No Shame is Pepper's fourth full-length and first for Atlantic/WEA, and like many major label debuts after a band establishes themselves on an independent labels not much has changed. The recipe that keeps Pepper spicy is intact. There's a playful dedication to reggae, flirtations with pop, ska, rock and hip-hop, and a weird, juvenile dedication to singing about booze, sex and the beach in an ebullient, apolitical fashion. Singer Kaleo Wassman has a wonderful voice that emanates the sea, sun, and sand perfectly. No Shame emphasizes that but overall the record presents a mixed bag at best. While some of the kernels are bursting with flavour others sit at the bottom of the bag, unbuttered, flavourless and confusing.
However, the good parts are really impressive. The melodic structure on "Nice Time" and "Bring Me Along" buoyantly hold their own against any Sublime comparison. Bandmates Bret Bollinger and Yasod Williams provide enough thumping bass and laid back drum lines to ignite any beach BBQ. "Lost in America" shows a new musical maturity, as the harmonic interplay between electric guitar and bass elevate a simple melody into beach bum bliss, a song that could pump-up even the most languid of surfers. Tongue in cheek comedy ebbs and flows throughout each track, including an introductory skit that explains the theme of the album.

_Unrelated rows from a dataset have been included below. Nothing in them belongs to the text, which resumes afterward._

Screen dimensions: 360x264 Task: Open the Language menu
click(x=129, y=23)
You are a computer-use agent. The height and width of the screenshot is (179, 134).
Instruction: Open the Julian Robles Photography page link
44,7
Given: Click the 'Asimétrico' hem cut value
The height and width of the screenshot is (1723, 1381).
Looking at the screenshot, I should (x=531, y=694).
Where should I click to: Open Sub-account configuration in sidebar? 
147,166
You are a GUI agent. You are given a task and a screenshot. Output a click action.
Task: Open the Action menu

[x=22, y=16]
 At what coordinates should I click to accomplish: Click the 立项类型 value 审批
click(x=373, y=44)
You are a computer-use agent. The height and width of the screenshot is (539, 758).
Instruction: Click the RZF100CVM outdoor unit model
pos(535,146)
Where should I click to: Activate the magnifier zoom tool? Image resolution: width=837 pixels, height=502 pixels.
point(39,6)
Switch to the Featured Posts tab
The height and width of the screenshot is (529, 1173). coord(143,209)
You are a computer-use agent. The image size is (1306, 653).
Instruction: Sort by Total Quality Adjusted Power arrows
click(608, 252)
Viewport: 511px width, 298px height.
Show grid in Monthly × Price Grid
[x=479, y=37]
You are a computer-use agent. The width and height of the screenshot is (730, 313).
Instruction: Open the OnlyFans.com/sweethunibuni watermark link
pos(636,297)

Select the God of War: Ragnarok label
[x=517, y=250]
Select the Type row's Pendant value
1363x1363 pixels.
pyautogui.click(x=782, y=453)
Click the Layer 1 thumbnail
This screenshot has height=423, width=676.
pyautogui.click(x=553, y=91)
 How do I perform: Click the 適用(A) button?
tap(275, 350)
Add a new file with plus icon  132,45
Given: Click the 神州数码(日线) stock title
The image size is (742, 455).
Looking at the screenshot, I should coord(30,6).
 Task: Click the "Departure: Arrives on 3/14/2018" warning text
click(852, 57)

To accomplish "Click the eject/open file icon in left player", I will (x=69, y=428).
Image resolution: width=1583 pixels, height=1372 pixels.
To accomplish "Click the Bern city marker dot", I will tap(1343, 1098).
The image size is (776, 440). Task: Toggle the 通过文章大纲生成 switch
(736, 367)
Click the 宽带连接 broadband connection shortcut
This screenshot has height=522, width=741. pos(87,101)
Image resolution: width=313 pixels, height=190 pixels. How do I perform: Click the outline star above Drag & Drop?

Yet, the trio's unyielding immaturity and predilection for toilet humour ultimately demotes the positives to silver medal position. It's difficult to brush off the dick and fart joke mentality that overwhelms No Shame including three odd, esoteric skits and an exploration how many synonyms for vagina can be fit onto a single album. These guys seem to love women but go out of their way to attack feminist ideas. From impersonating a screaming, mindless groupie to writing two songs about cunnilingus, No Shame is shameless, and the music can't hold up under the weight of their lyrical immaturity.
High schoolers who love the sea, sand, surf and Schlitz will love this. Those seeking a more intellectual, lyrically rich exercise in ska, reggae, and pop will find themselves aggravated. Pepper may have ingested the tone of Nowell's music but got lost in their own verbal hedonism.